Der Kreisverwaltung scheint das aber nicht ausgereicht zu haben. „Es gab nie eine offizielle Bestätigung durch die Gemeinde, dass das Kirchenasyl beendet ist“, erklärt Zöller. Zwar sei bekannt gewesen, dass das Bistum das Kirchenasyl formal für beendet erklärt hatte – „doch die Frage ist, ob sich die Gemeinde auch daran gehalten hat. Das ist der Kern des Ganzen.“
"Kirchenasyl ist wieder ein großes Thema
Schließlich habe etwa der Pfarrer der Budenheimer Gemeinde, der inzwischen seit einiger Zeit im Urlaub ist, in einem Gespräch am 24. Februar mitgeteilt, dass er mit dem Syrer über das weitere Vorgehen sprechen wolle. „Damit bestand Grund zur Annahme, dass er sich noch im Kirchenasyl aufhalten könnte“, erläutert Zöller. Der Verwaltungssprecher betont: „Es hat keine Durchsuchung gegeben, auch keine Razzia. Wir sind lediglich mit dem Küster
und dem nötigen Respekt vor den Örtlichkeiten durch die Räume gegangen.“
„Es ist ausgesprochen ungewöhnlich, dass eine Ausländerbehörde in Kirchenräume eindringt, nachdem die betroffene Gemeinde das Kirchenasyl für beendet erklärt hatte“, sagt der Bad Kreuznacher Ausländerpfarrer Siggi Pick, der auch der Leiter der Geschäftsstelle des Arbeitskreises Asyl Rheinland-Pfalz ist. „Das bedeutet doch, dass die Behörde Zweifel an der Richtigkeit der Aussage der Gemeinde hat, was für uns sehr erstaunlich und mir bislang landesweit noch nicht untergekommen ist.“ Aktuell sei eine Flut von Ablehnungsbescheiden und Dublin-Verfahren festzustellen. „Kirchenasyl ist wieder ein großes Thema“, sagt er.
Irritation im Integrationsministerium
Das rheinland-pfälzische Integrationsministerium von Anne Spiegel (Grüne) zeigt sich von dem Vorgehen der Kreisverwaltung Mainz-Bingen irritiert. „In den vergangenen Jahren hat es in Rheinland-Pfalz keine nennenswerten Probleme mit Kirchenasyl-Fällen gegeben.
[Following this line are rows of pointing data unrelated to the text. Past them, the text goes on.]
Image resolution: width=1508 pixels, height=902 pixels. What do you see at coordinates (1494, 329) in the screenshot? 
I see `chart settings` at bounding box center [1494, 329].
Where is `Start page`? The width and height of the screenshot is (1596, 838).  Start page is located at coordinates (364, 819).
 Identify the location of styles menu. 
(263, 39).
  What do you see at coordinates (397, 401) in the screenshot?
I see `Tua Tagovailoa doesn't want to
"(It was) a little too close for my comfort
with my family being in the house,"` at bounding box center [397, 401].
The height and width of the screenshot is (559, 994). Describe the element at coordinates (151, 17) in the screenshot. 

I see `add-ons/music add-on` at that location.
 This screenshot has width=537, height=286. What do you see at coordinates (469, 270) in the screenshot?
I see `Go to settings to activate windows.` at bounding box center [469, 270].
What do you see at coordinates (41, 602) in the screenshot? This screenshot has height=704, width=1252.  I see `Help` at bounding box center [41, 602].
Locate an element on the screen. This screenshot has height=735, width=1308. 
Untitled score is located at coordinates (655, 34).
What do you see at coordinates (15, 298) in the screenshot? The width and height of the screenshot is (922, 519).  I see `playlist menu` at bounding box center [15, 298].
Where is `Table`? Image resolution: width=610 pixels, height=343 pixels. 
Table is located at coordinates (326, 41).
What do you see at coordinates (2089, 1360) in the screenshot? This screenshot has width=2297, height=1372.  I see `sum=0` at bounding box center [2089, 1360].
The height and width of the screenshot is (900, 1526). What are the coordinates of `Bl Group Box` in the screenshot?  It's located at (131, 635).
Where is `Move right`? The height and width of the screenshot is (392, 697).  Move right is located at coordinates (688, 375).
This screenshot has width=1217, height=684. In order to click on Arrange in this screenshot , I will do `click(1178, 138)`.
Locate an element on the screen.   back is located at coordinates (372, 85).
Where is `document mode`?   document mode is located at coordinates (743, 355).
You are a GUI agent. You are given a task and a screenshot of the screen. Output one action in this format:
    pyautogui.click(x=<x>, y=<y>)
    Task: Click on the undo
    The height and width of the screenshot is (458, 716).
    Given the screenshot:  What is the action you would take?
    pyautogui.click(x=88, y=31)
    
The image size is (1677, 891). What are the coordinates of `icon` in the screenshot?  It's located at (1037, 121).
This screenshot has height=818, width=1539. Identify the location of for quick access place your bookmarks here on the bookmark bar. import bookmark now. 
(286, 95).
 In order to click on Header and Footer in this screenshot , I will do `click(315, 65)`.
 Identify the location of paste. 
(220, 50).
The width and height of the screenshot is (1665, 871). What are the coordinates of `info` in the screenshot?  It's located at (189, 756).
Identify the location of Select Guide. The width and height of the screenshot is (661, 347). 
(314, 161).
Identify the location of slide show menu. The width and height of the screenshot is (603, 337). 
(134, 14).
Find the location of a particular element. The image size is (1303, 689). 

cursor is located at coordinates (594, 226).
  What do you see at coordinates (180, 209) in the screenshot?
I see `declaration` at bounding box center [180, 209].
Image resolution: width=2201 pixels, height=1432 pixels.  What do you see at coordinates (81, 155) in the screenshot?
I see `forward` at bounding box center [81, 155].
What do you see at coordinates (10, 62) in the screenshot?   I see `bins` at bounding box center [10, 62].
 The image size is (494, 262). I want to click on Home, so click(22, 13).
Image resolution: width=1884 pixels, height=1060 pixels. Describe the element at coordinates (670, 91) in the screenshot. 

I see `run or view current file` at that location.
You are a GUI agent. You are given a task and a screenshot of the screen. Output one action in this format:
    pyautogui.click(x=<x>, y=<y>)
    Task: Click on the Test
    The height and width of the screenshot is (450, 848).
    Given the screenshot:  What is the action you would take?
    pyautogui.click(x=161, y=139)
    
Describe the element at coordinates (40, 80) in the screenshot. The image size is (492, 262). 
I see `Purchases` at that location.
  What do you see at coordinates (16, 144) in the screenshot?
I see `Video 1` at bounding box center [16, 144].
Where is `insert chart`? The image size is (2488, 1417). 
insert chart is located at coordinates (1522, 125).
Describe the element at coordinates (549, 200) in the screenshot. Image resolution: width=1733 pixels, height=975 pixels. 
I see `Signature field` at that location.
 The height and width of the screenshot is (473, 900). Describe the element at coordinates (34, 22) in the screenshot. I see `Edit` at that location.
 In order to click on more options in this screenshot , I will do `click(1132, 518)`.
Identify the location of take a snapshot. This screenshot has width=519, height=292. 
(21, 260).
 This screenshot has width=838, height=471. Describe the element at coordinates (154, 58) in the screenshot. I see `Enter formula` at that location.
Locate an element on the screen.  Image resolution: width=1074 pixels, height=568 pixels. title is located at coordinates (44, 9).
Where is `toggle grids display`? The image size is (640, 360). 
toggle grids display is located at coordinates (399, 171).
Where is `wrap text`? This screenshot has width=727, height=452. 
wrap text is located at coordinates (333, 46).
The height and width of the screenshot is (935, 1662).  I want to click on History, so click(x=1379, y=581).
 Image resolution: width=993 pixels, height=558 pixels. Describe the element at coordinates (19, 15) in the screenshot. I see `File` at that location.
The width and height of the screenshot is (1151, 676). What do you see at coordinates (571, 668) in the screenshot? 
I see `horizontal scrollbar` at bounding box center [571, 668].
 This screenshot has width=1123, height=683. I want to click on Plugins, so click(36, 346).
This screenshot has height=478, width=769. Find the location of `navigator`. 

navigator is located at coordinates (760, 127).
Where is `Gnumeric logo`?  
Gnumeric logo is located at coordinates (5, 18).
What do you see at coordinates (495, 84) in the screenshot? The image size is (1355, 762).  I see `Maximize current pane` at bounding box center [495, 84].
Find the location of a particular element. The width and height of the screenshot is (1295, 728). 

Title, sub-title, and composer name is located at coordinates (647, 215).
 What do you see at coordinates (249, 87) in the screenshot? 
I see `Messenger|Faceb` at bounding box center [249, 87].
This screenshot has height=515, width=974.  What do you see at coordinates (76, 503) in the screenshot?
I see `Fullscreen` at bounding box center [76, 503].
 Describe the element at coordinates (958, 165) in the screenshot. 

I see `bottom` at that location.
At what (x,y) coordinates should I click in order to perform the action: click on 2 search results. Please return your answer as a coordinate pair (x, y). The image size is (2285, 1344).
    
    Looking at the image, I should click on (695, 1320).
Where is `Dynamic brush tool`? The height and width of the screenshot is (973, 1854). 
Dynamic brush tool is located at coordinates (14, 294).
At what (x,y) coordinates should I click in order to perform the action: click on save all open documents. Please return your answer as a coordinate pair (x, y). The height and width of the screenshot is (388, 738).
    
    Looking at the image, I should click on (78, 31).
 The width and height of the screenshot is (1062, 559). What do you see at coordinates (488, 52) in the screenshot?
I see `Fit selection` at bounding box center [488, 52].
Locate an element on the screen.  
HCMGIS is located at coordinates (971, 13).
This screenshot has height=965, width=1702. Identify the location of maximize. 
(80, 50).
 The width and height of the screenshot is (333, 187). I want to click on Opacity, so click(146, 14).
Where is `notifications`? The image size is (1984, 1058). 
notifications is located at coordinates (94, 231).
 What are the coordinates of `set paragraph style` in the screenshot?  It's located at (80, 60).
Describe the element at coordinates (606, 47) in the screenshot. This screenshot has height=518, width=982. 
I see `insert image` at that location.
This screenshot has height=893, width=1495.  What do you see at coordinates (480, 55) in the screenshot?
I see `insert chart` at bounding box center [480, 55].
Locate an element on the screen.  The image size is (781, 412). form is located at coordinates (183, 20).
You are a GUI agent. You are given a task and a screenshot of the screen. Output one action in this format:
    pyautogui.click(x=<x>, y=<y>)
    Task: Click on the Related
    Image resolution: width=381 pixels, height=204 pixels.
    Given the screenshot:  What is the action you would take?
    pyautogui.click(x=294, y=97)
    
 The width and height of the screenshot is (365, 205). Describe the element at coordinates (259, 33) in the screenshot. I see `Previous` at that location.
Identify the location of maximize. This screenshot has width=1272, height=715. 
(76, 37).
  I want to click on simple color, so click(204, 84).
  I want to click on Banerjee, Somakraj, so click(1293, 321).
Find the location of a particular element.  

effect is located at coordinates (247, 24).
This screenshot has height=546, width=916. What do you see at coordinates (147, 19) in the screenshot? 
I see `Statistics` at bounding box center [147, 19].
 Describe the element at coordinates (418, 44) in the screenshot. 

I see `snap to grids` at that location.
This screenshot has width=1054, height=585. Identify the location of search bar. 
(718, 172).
Wir haben mit dem Leitsatz, nach dem alle Beteiligten sensibel und bedacht mit einem solchen Fall umgehen, sehr gute Erfahrungen gemacht“, telit die Ministerin auf Anfrage mit. „Ich würde es begrüßen, wenn dieses Vorgehen so auch in Zukunft umgesetzt würde.“ Das Ministerium stehe mit der Verwaltung in Kontakt, um sich ein Bild über die näheren Umstände zu machen, die zu der Maßnahme geführt haben. Von daher sei es für eine abschließende Bewertung noch zu früh.
Für Küster Koch ist es aber schon fast zu spät. Direkt nach dem Vorfall hat er auch zum Schutz seiner Mitstreiter seine ehrenamtlichen Tätigkeiten für St. Pankratius eingestellt. „Beihilfe zum Untertauchen wird mir unterstellt“, meint er. Die Mitglieder der Kirchengemeinde würden hinter ihm stehen, Dennoch: „Ich muss davon ausgehen, dass man mich persönlich unter Druck setzen will.“ Und Fälle wie der seine, in denen Flüchtlingshelfer ins Kreuzfeuer von Behörden gelangten, würden sich momentan deutschlandweit häufen.